● Problem to solve
Reproduce the line containing "Viewport: 2304px width, 1440px" in the listing below, then every later line up to the end, precisely as written.

** Opening Provided material block **

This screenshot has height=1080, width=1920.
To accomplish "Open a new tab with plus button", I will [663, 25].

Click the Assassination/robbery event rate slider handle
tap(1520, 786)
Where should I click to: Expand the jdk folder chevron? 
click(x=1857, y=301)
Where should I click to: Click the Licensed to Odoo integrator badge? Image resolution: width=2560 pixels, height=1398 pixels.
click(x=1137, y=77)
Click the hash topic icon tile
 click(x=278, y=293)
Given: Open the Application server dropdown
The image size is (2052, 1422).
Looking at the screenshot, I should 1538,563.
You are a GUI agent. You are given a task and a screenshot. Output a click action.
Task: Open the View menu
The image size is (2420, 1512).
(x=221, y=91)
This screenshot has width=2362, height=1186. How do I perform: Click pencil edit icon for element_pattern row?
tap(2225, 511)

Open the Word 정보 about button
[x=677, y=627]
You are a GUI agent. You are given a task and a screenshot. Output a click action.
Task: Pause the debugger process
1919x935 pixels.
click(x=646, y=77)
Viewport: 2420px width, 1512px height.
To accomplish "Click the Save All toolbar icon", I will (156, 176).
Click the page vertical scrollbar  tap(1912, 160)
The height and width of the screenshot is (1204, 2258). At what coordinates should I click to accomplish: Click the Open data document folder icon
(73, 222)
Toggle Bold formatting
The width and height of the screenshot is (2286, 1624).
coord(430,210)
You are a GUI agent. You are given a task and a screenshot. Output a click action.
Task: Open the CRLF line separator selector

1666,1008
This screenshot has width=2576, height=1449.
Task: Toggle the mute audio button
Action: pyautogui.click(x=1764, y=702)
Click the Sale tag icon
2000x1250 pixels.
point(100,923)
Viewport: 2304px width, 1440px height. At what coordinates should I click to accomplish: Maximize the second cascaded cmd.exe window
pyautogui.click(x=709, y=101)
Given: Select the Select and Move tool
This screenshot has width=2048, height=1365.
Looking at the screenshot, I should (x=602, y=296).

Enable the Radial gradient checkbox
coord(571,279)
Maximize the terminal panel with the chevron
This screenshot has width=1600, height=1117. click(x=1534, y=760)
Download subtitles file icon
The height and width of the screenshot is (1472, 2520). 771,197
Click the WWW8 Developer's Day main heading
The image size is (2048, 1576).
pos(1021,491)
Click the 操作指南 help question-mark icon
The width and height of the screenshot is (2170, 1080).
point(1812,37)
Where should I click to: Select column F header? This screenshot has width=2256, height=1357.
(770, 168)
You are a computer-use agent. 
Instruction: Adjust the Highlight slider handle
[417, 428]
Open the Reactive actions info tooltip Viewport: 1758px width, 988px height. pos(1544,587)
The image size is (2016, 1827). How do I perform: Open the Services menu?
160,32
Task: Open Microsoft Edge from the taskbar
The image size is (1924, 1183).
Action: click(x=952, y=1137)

** Closing Provided material block **

● The completed task
Viewport: 2304px width, 1440px height. At what coordinates should I click to accomplish: Maximize the second cascaded cmd.exe window
pyautogui.click(x=709, y=101)
Given: Select the Select and Move tool
This screenshot has width=2048, height=1365.
Looking at the screenshot, I should (x=602, y=296).

Enable the Radial gradient checkbox
coord(571,279)
Maximize the terminal panel with the chevron
This screenshot has width=1600, height=1117. click(x=1534, y=760)
Download subtitles file icon
The height and width of the screenshot is (1472, 2520). 771,197
Click the WWW8 Developer's Day main heading
The image size is (2048, 1576).
pos(1021,491)
Click the 操作指南 help question-mark icon
The width and height of the screenshot is (2170, 1080).
point(1812,37)
Where should I click to: Select column F header? This screenshot has width=2256, height=1357.
(770, 168)
You are a computer-use agent. 
Instruction: Adjust the Highlight slider handle
[417, 428]
Open the Reactive actions info tooltip Viewport: 1758px width, 988px height. pos(1544,587)
The image size is (2016, 1827). How do I perform: Open the Services menu?
160,32
Task: Open Microsoft Edge from the taskbar
The image size is (1924, 1183).
Action: click(x=952, y=1137)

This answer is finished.